Colombia: Vatican to Intercede for FARC?
Bogota’s weekly magazine, Cambio, says the hierarchy of the Catholic Church in Colombia may ask the Vatican to intercede with the European Union to have FARC removed from the list of terrorist organizations
1. On Friday morning, Jan. 11, Venezuelan President Hugo Chavez was praised left and right for his alleged role in the freeing of two prominent Colombian hostages of the Revolutionary Armed Forces of Colombia (known as FARC). The two hostages were the former candidate to the Colombian vice-presidency, Clara Rojas, and former deputy Consuelo Gonzalez de Perdomo.
2. However, in the afternoon, Hugo Chavez managed in a few minutes to destroy his newly gained prestige and provoke indignation among most Colombians. In a nationally televised speech to the National Assembly in Venezuela, the Venezuelan president called on the governments of Latin America and the whole world to “recognize FARC and ELN (the National Liberation Army) as Colombian insurgent forces rather than as terrorist groups, since they have “a Bolivarian political program that is respected here.”
Removing FARC from the list of terrorist organizations involves much more than just a mere change of label. By recognizing FARC as a legitimate fighting force, the move would put the guerrillas on almost the same footing as the Colombian government. It would give them enormous prestige, enable them to negotiate with foreign governments and allow them to open representative offices abroad. This would internationalize the conflict in Colombia. At present, both the United States and Europe keep FARC on their lists of terrorist movements.
3. In view of this situation, statements attributed to high-ranking members of the Colombian Catholic hierarchy are a serious cause for concern. According to the influential Bogota weekly, Cambio, leaders of the Catholic Church in Colombia could ask the Vatican to use its diplomatic influence to intercede with the European Union to remove FARC from the list of terrorist organizations: “The Church cannot offer FARC exposure like that offered by presidents Chavez of Venezuela and Sarkozy of France,” one of the churchmen interviewed told Cambio, adding: “Instead, we could take advantage of Vatican influence in the most important countries of the European Union to have FARC excluded from their black lists” (cf. “Iglesia busca la mediación del Vaticano para liberación de secuestrados” [The Church Seeks Vatican Mediation to Liberate Hostages], Cambio, Bogota, Jan. 10-16, 2008).

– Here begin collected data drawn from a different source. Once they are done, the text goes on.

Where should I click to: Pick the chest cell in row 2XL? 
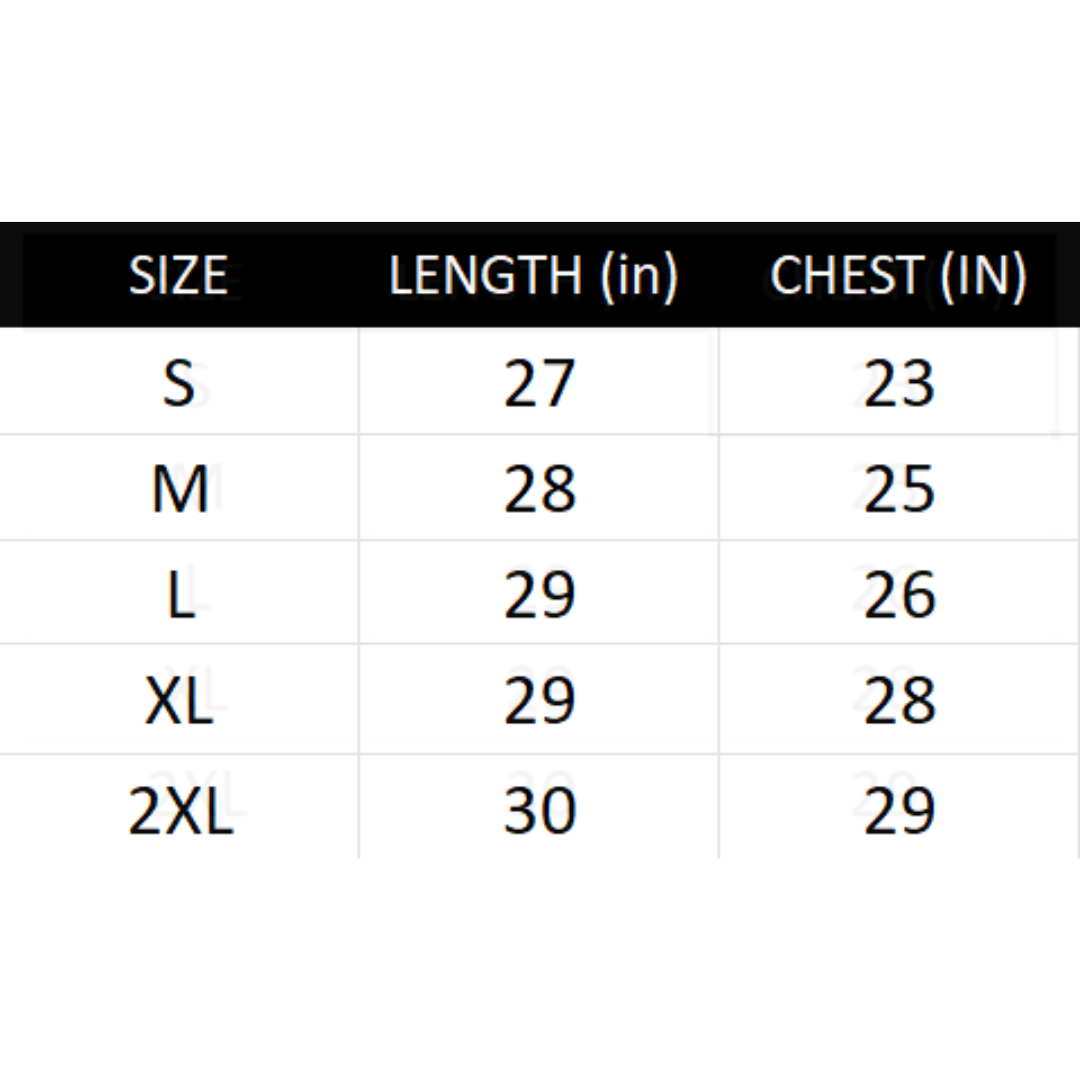pyautogui.click(x=899, y=811)
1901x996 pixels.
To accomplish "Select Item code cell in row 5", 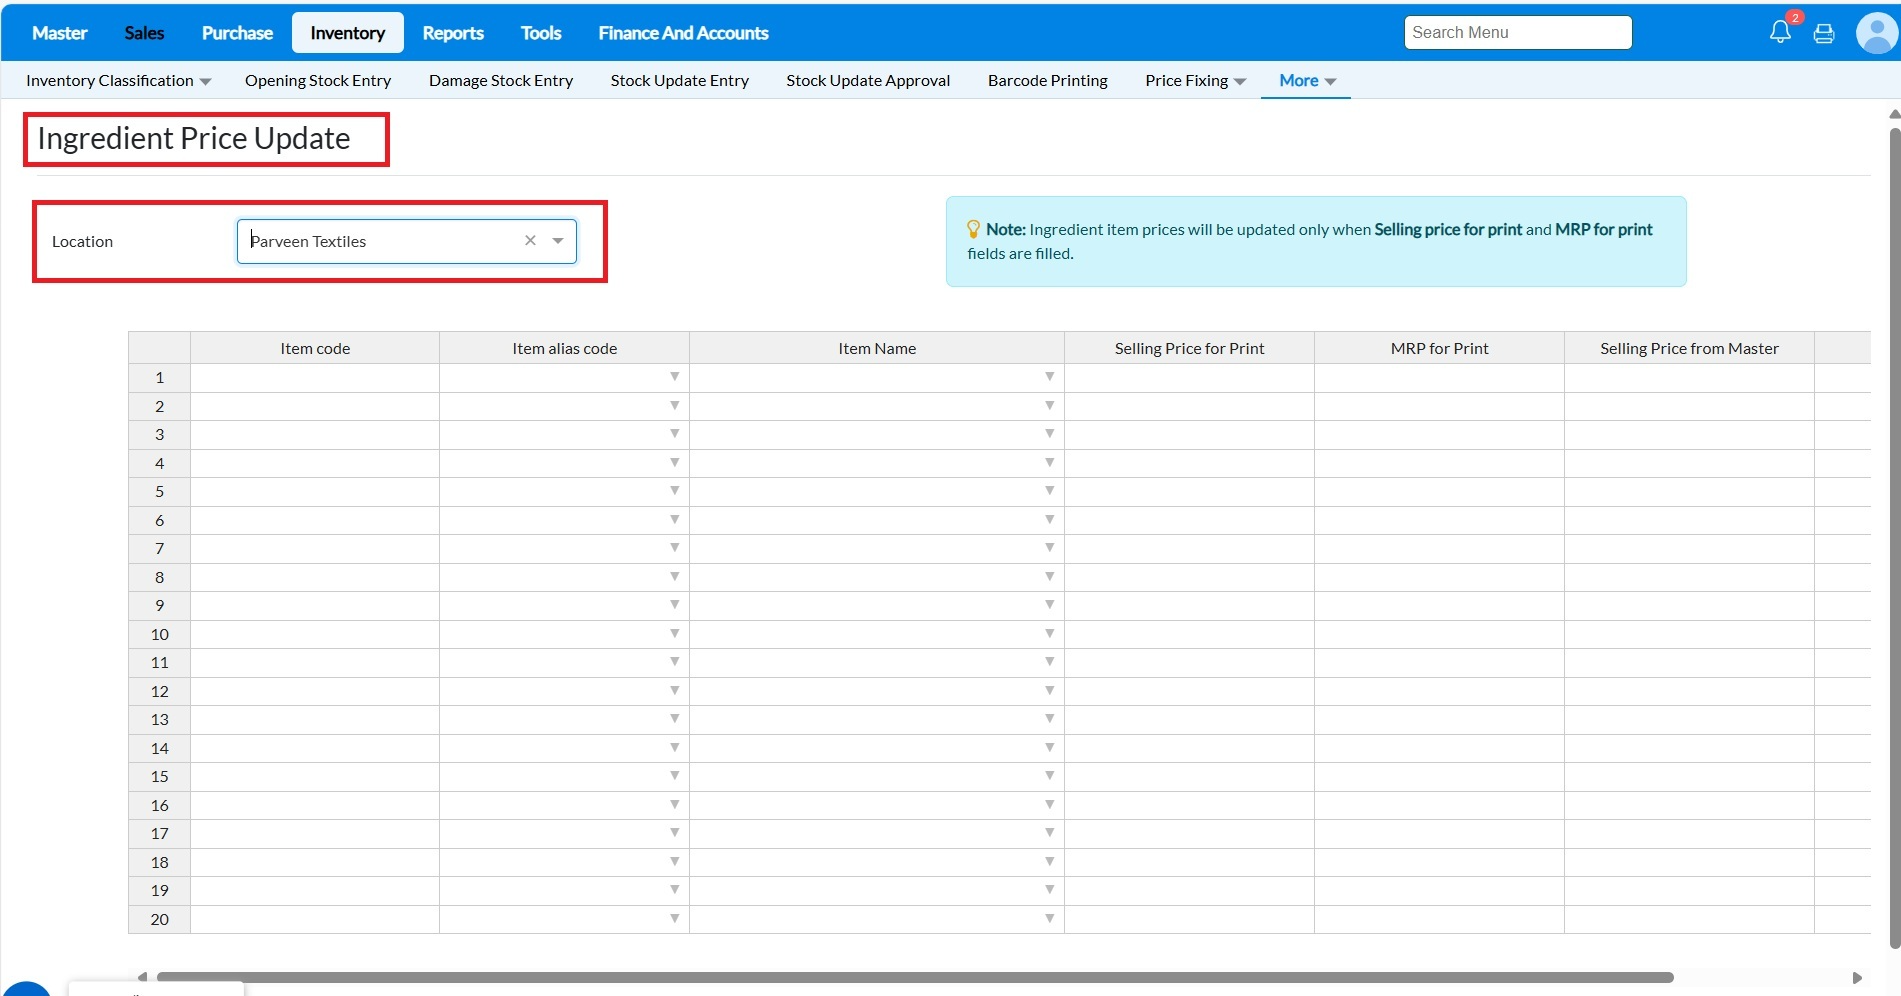I will click(x=314, y=491).
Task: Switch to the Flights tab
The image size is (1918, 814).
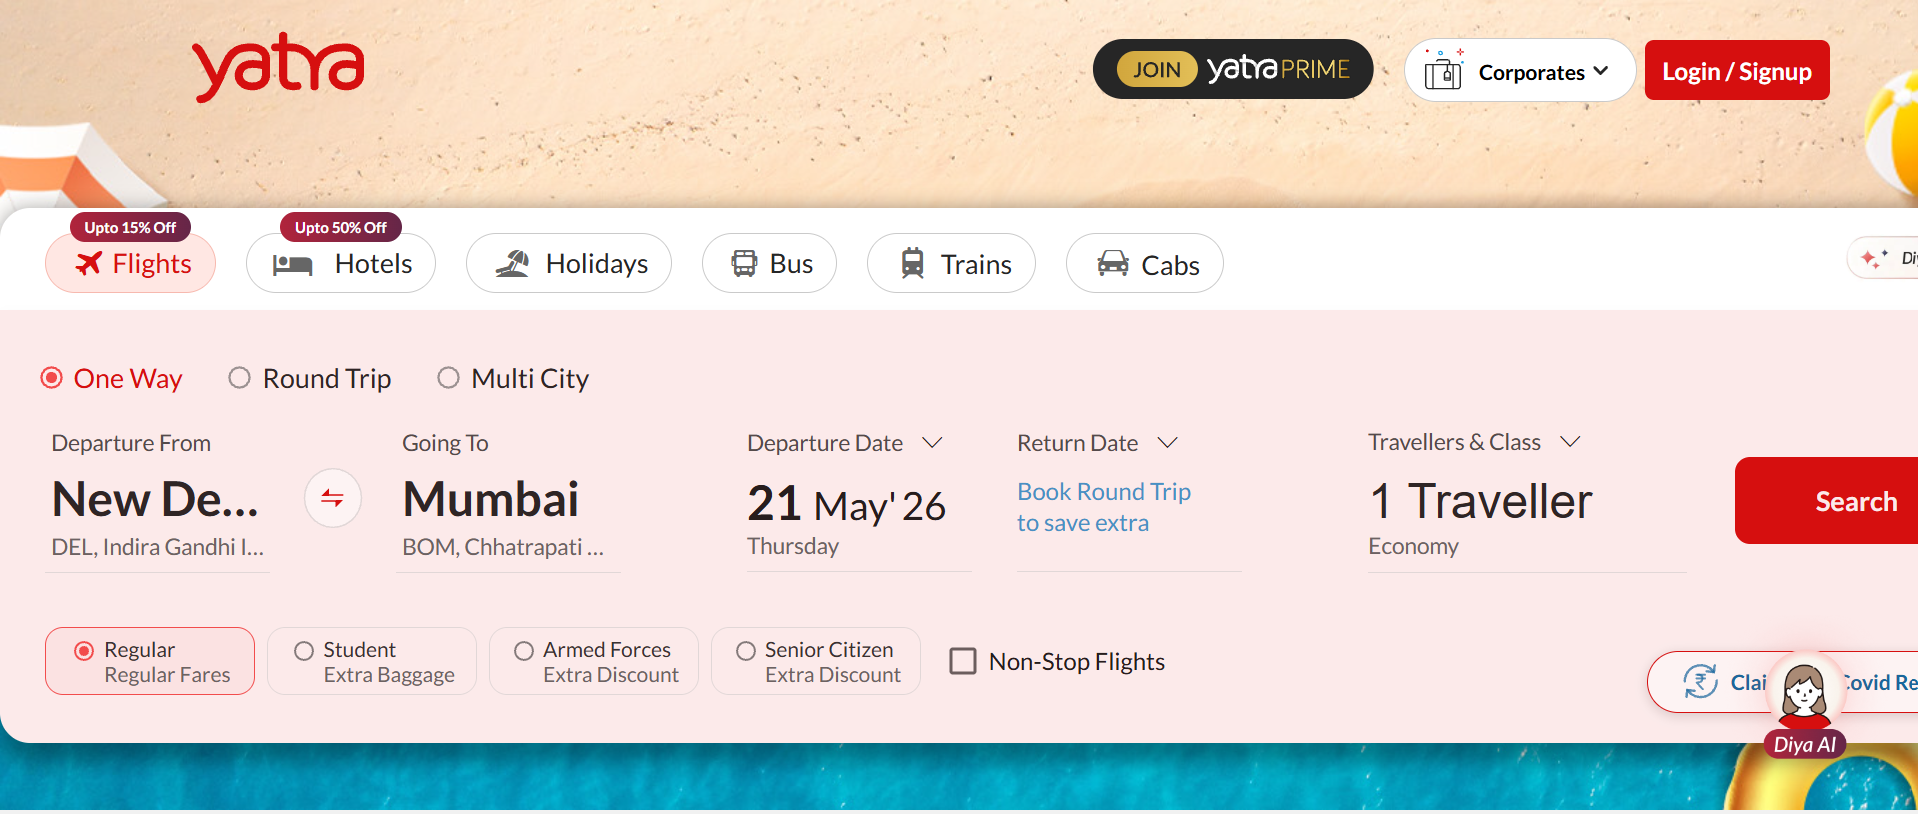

There is additional cause for concern with some naive statements of State Department spokesman Tom Casey “welcoming” the supposed good services of President Chavez in the Colombian affair. Also perplexing are the statements of Colombia’s President Alvaro Uribe who thanked the Cuban regime in Havana, for having “made every effort on behalf of peace in Colombia” during “the five and a half years of this government.”
4. International pressure on the Colombian people to cave in to the FARC narco-guerrillas has been so intense as to be almost unprecedented in modern history. If one hundredth of that pressure had been brought to bear on the rulers of the “island-prison,” Cuba would have become a free nation long ago.